Record extracts:
****
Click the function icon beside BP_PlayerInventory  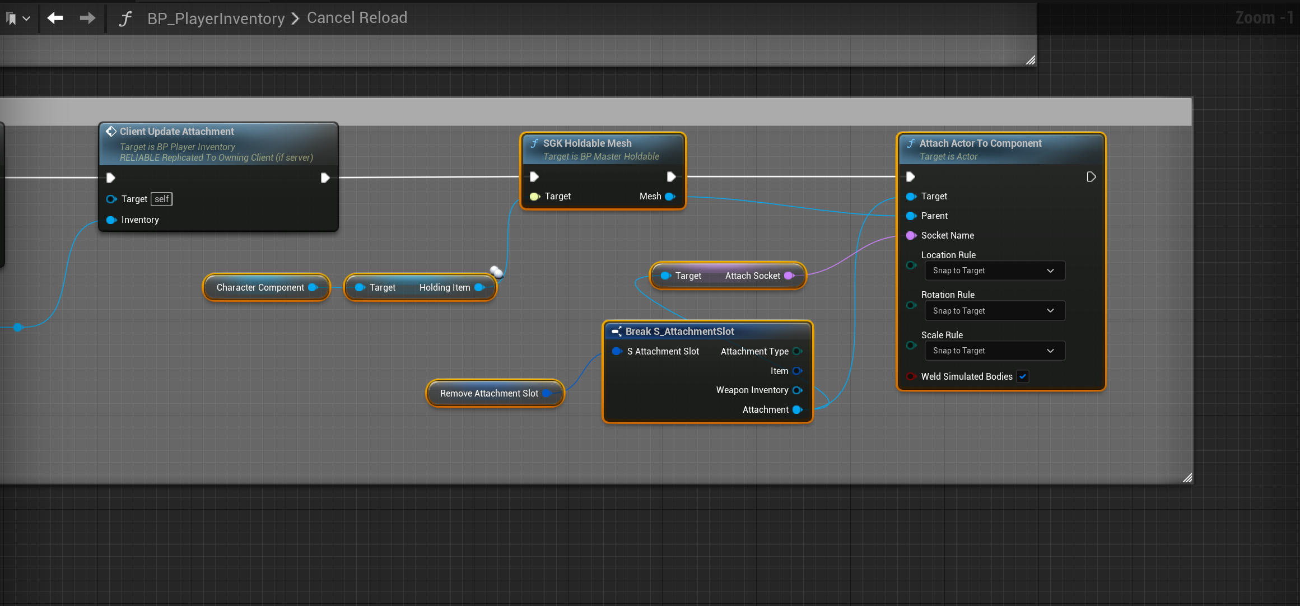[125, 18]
****
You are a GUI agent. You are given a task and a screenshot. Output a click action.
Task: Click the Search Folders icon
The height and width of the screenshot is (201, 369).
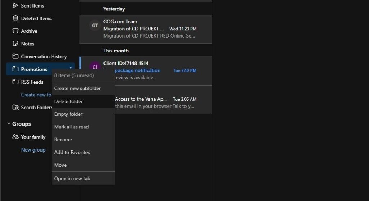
****
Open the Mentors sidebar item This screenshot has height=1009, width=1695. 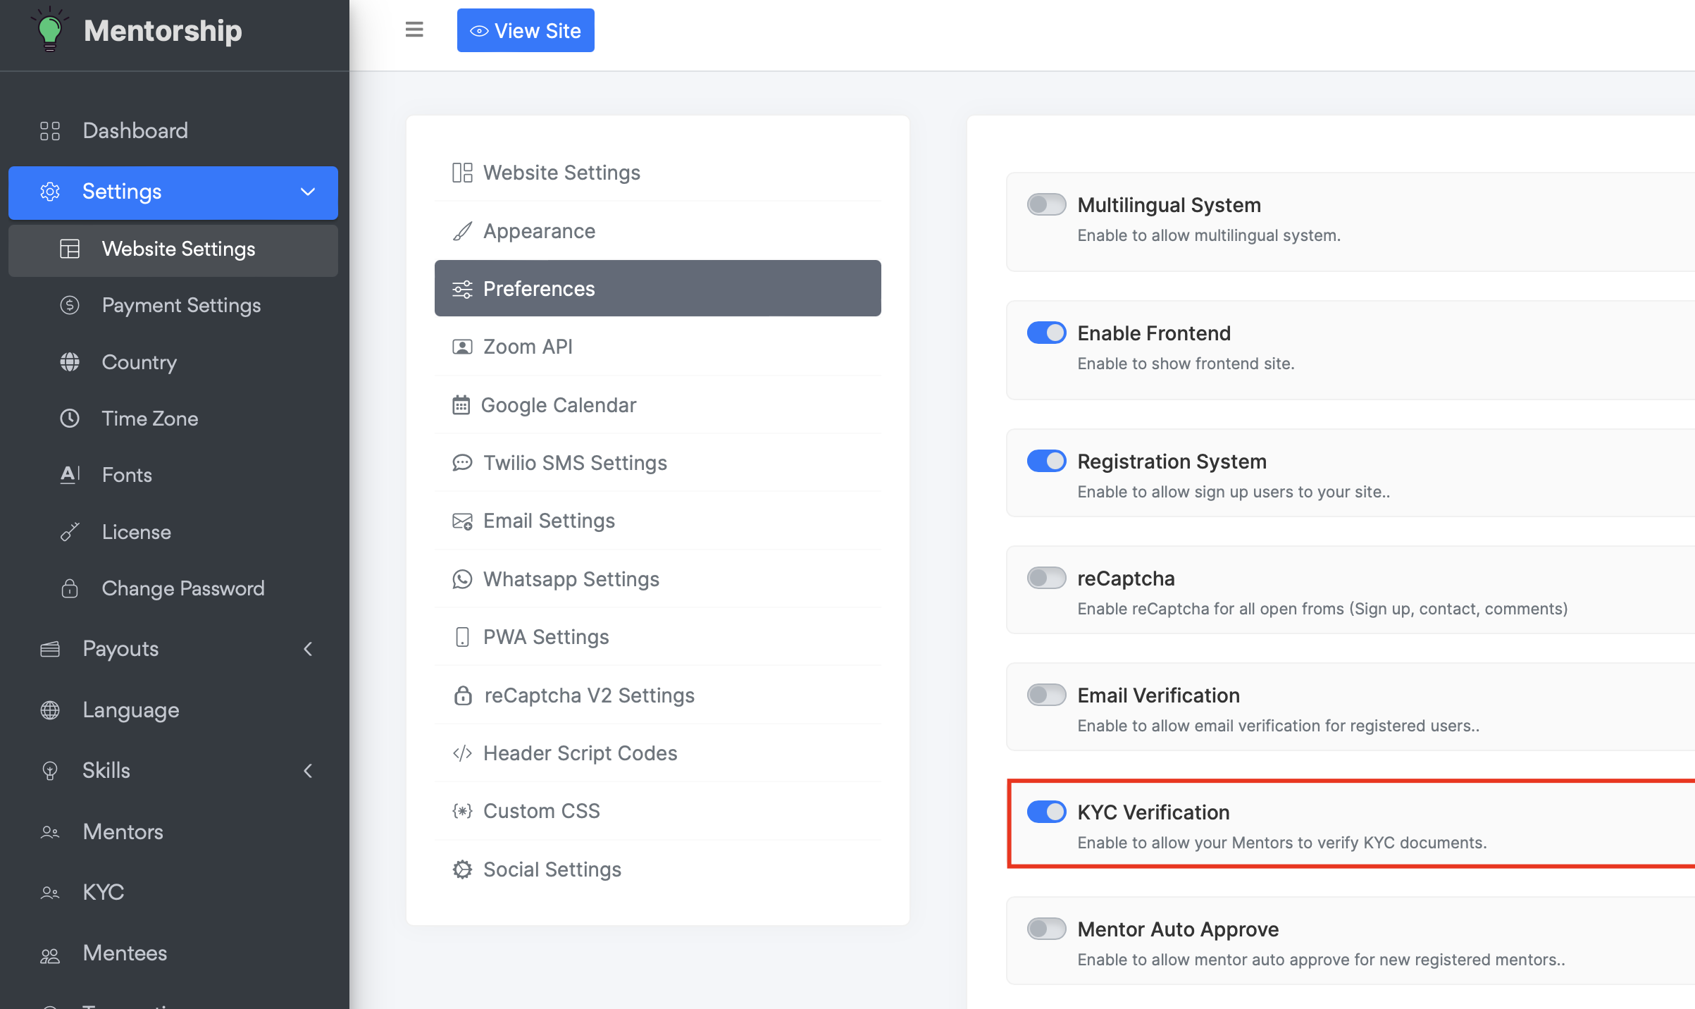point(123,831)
****
Copy out the rows from the line with "You are a GUI" to the line with "The height and", keeping each one unchanged.

Response:
You are a GUI agent. You are given a task and a screenshot. Output a click action.
Task: Click the Search Folders icon
The height and width of the screenshot is (201, 369).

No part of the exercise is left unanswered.